For migration instructions, refer to the Downloading documentation and ensure you follow both the upgradability validation and integrity validation steps before flashing.

Important Note for Nitrokey Customers:
If you are using a NitroPad X230 or T430 with firmware version 1.2 or earlier, you should contact Nitrokey support to get their flashing service. For more details, refer to this Nitrokey support thread.

Re-Owning the States

After upgrading or migrating, follow these steps to re-own the security components:

Inject your public key or perform a Factory Reset/Re-Ownership.
Generate new TOTP/HOTP tokens and reset the TPM if necessary.
Sign /boot content and set a new boot default.

For more details on re-owning, refer to the relevant sections above.

Verify Upgradeability Paths of the Firmware

First, verify the supported platforms.
If you have a ThinkPad (xx30/xx20 flavors), proceed with caution.
Also select the HOTP variant if you own a Heads-supported USB Security dongle for visual remote attestation.

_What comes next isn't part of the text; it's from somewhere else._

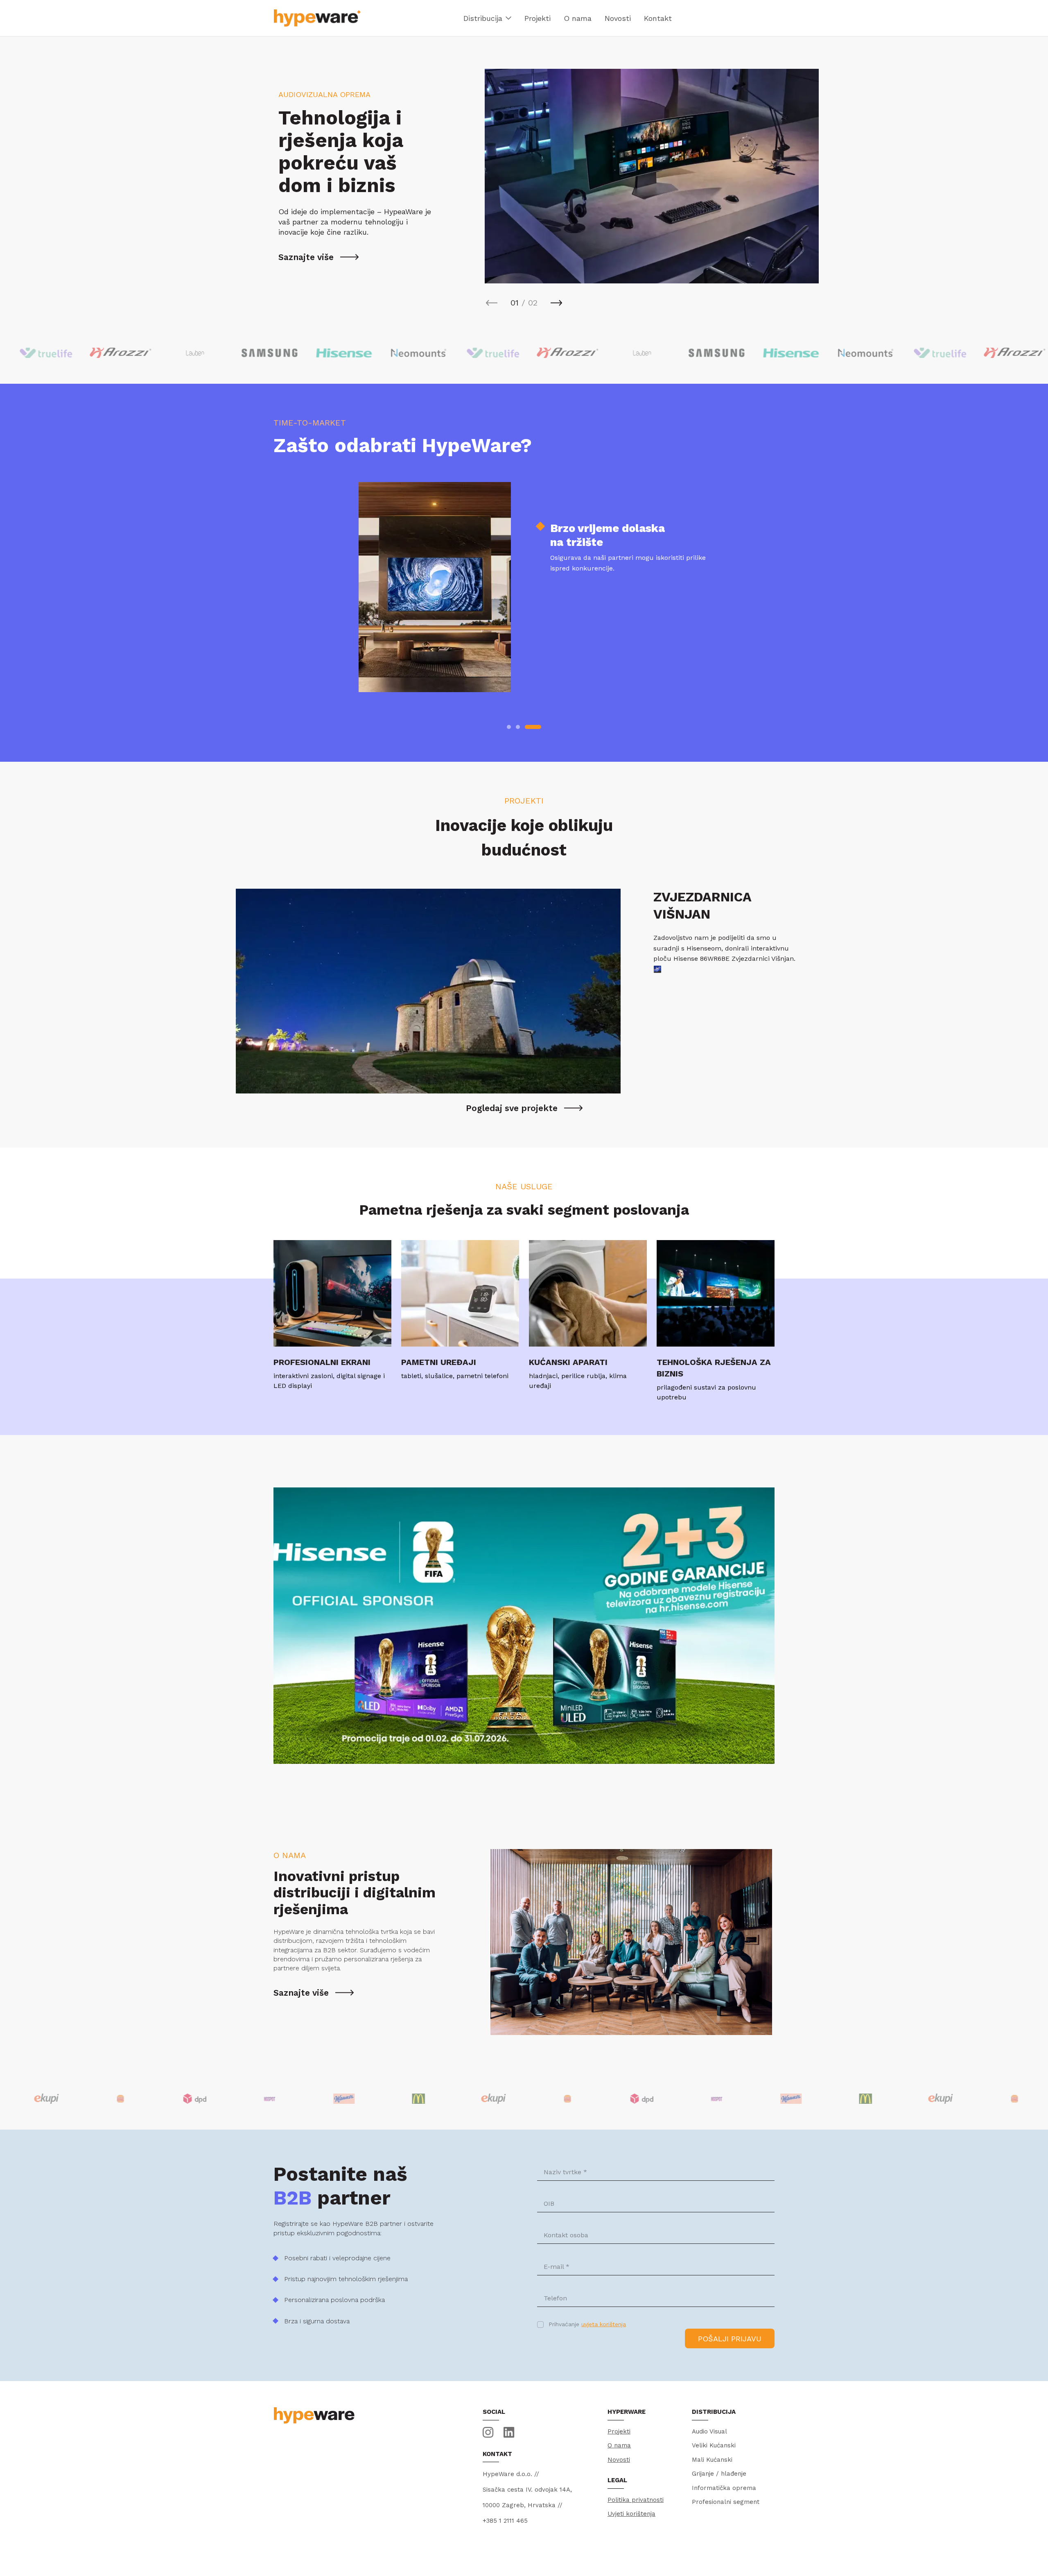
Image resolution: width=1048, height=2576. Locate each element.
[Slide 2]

Review whether the Intel Firmware Descriptor (IFD) and Intel Management Engine (ME) were unlocked from the Recovery Shell before proceeding.

flashrom -p internal

The two following situations must apply, which will define what to do next.

Unlocked IFD and ME

This is the expected output if the initial external flashing of the firmware unlocked IFD and ME regions: CanBeFlashedToMaximizedRom

This means you can internally migrate from Legacy boards (xxxx-hotp/xxxx boards ROM) to their Maximized boards counterpart (xxx-hotp-maximized/xxxx-maximized boards ROM).
- If you are presently on a Legacy board (If Heads boot screen is not showing Maximized):
  - You will have to manually call flashrom from the Recovery Console:
    - mount-usb
    - flashrom -p internal -w /media/heads-hotp-maximized-version-gcommit.rom
If you are already running a Maximized board ROM, you can safely upgrade through Heads GUI keeping your current settings.

Locked IFD and ME

Otherwise, initial external flashing of the firmware didn’t unlock the IFD/ME regions: CantBeInternallyUpgradeToMaximizedROM

This means you will have to:
- Externally reflash Maximized board ROM
  - xx30: xx30-maximized-top.rom(4Mb) and xx30-maximized-bottom.rom(8Mb) ROMs
  - xx20: xx20-*-maximized.rom (8Mb ROM)

Legacy board variants were officially deprecated in October 2024 per this PR.

Notes:

Since commit 6873df60: Users with this or newer firmware can upgrade with .zip files. These automatically verify ROM integrity and flash the contained firmware if valid.
Since commit 133da0e4: Users with a TPM Disk Unlock Key (DUK) defined previously will be guided to reseal a new passphrase when resealing TOTP/HOTP automatically.